[TASKS TO COMPLETE]
- A) Answer these questions from the article on Google comparing Gemini with Claude:
(i) How long do contractors reportedly have to evaluate responses to specific prompts?
(ii) Who is named as the Google DeepMind spokesperson who spoke to TechCrunch?
(iii) What did one Gemini response allegedly state?
- B) Edit the passage of the article on Google comparing Gemini with Claude, starting with "According to Anthropic’s" and going on through "from the company.". Replace "prior approval" with "written consent".
- C) Translate this sentence from the article on Google comparing Gemini with Claude into Spanish: "Contractors reportedly have up to 30 minutes to evaluate responses to specific prompts, deciding whether they prefer the output from Gemini or Claude."

[SELECTED EXTRACT]
• • • •
Google is reportedly evaluating the effectiveness of its Gemini AI by comparing its responses with those generated by Anthropic’s Claude artificial intelligence models. According to sources, the company based in Mountain View has instructed third-party contractors, tasked with assessing the quality of Gemini’s outputs, to also determine whether Claude’s responses are superior. This practice, while not unusual, necessitates approval from the originating company. However, it remains unclear if Google has secured permission from Anthropic for this comparison.
Enhancements to Gemini through Claude
A recent report from TechCrunch indicates that contractors working on the Gemini project are actively comparing its outputs against those from Claude, a direct competitor. The publication claims to have reviewed internal communications suggesting that these comparisons are being carried out as directed by Google.
Contractors reportedly have up to 30 minutes to evaluate responses to specific prompts, deciding whether they prefer the output from Gemini or Claude. Many of these contractors are subject matter experts who assess the chatbot’s answers on a range of technical and niche topics, focusing on criteria such as accuracy, clarity, and thoroughness.
As the evaluation process progressed, some contractors noted that Gemini’s outputs began referencing Anthropic and Claude. One particular response allegedly stated, “I am Claude, created by Anthropic.” This occurrence raises questions about whether developers may be incorporating Claude’s superior outputs into Gemini, rather than merely comparing them.
According to Anthropic’s commercial terms, individuals accessing Claude are prohibited from developing “competing products or services” or training “competing AI models” without prior approval from the company.
In a statement to TechCrunch, Shira McNamara, a spokesperson for Google DeepMind, affirmed that while they do compare outputs for evaluation, Gemini is not trained on Anthropic’s AI models.
Additionally, a previous report suggested that contractors assessing Gemini’s responses were instructed to evaluate outputs beyond their areas of expertise. Earlier provisions allowing them to skip such questions have reportedly been eliminated.
• • • •
[DATA PROVIDED]
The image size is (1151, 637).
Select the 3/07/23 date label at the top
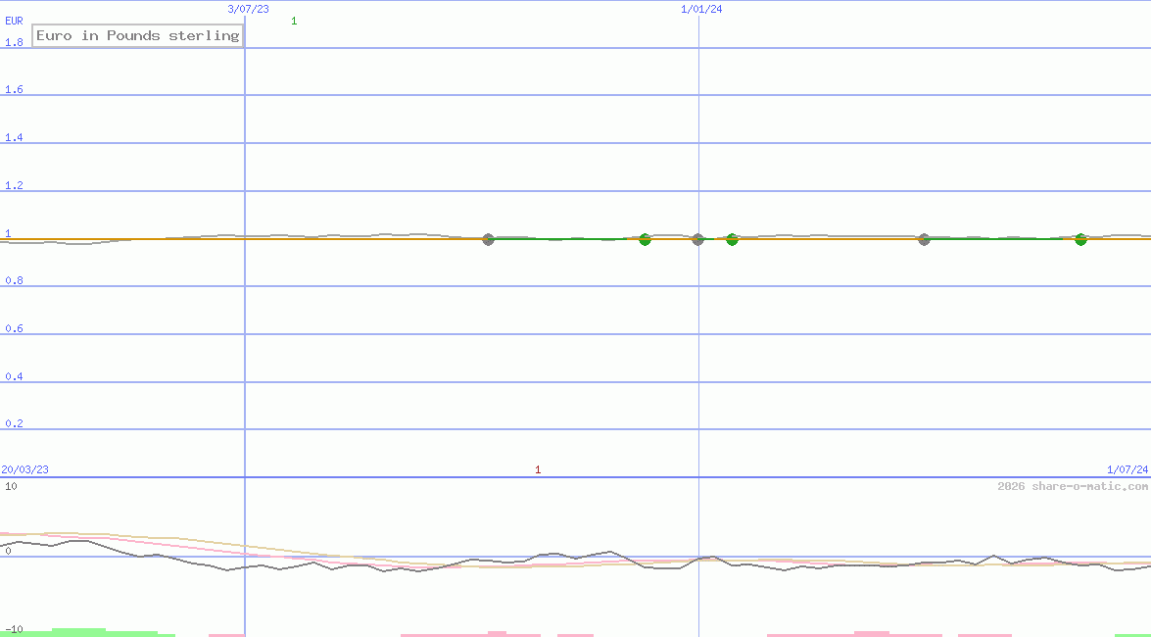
• • • •
[RESULTS OF THE TASKS]
- A)
(i) Up to 30 minutes.
(ii) Shira McNamara.
(iii) "I am Claude, created by Anthropic."

- B)
According to Anthropic’s commercial terms, individuals accessing Claude are prohibited from developing “competing products or services” or training “competing AI models” without written consent from the company.

- C) Según se informa, los contratistas tienen hasta 30 minutos para evaluar las respuestas a indicaciones específicas y decidir si prefieren el resultado de Gemini o el de Claude.